Hungry Hearts
- First edition
- Author: Anzia Yezierska
- Language: English
- Genre: short stories
- Publisher: Houghton Mifflin
- Publication date: 1920
- Publication place: United States
- Media type: Print
- ISBN: 0-14-118005-6

= Hungry Hearts (short story collection) =

1920 short story collection by Anzia Yezierska

Hungry Hearts is a collection of short stories by Jewish/American writer Anzia Yezierska first published in 1920. The short stories deal with the European Jewish immigrant experience from the perspective of fictional female Jews, each story depicting a different aspect of their trials and tribulations in poverty in New York City at the turn of the 20th century. The stories were adapted into a film of the same name.

==Synopsis==

- Wings
Shenah Peshah a young lonely janitress living a painfully secluded life in poverty.
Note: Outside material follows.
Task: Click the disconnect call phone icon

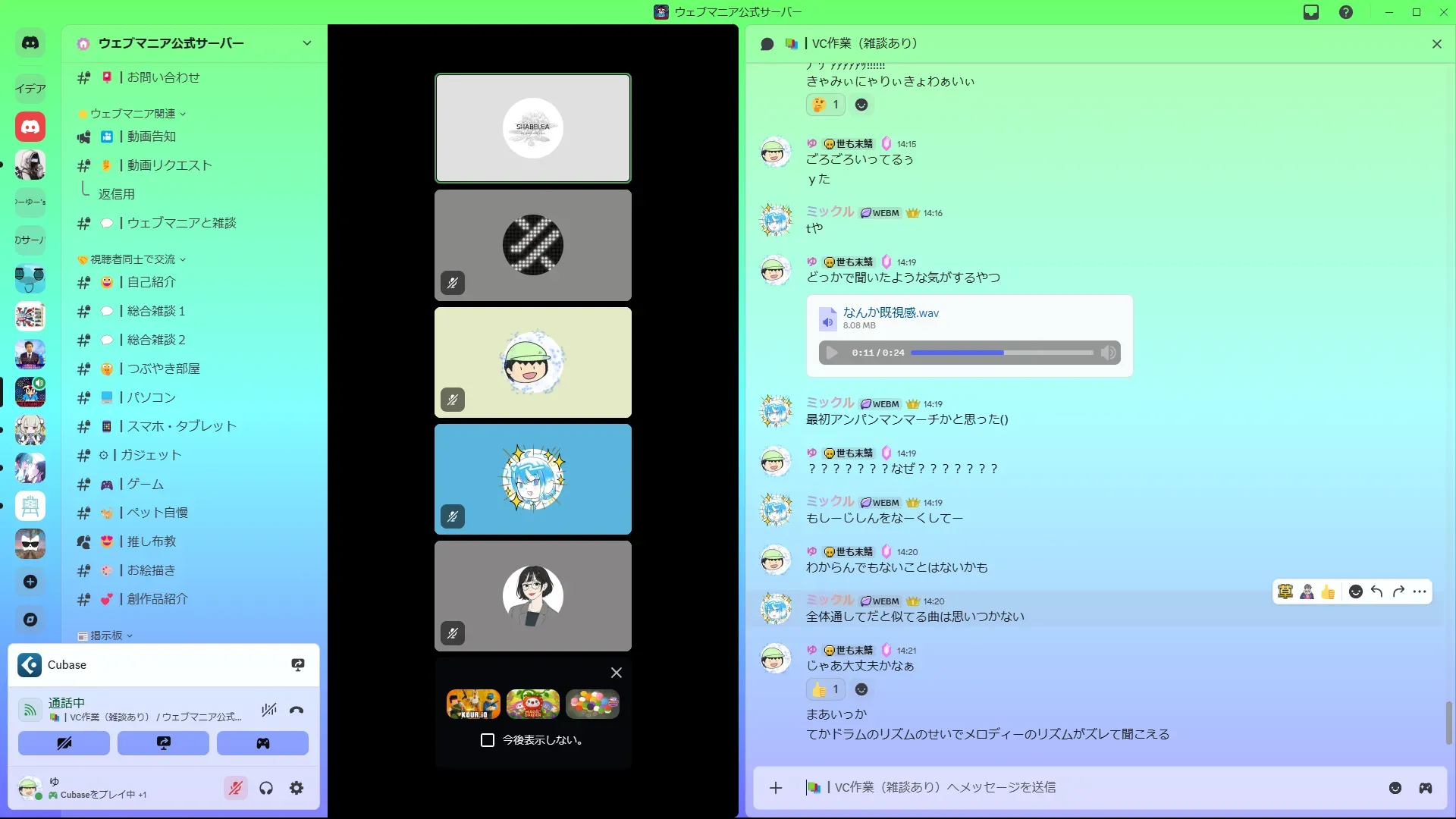Action: pos(297,711)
She is given hope when she meets a young sociologist who moves into her building to study the people he writes about and she falls in love with him.

- Hunger
A sequel to 'Wings', Peshah gets a job at a shirtwaist factory where one of the workers falls in love with her.

- The Lost "Beautifulness"
A mother dances on the edge of self-destruction when she paints her kitchen white for her son returning home from the military but has her rent raised by her cruel landlord as a response.

- The Free Vacation House
A woman being crushed by motherhood is offered a stay at a free vacation house but finds the strict humiliating living conditions worse than her life in poverty.

- The Miracle
A Jewish girl travels to America to find love but finds hardship and loneliness.

- Where Lovers Dream
Poverty separates a happy couple forever, marking their lives as lifestyles separate them.

- Soap and Water
A student is denied her diploma because of her unsightly appearance due to her grueling life going to school and supporting herself in grinding poverty, making her rebel against the divisions of class.

- "The Fat of the Land"
A mother goes from poverty to wealth, expecting happiness but only finding a cruel Catch-22.

- My Own People
A young writer finds inspiration and purpose in the suffering of her brethren.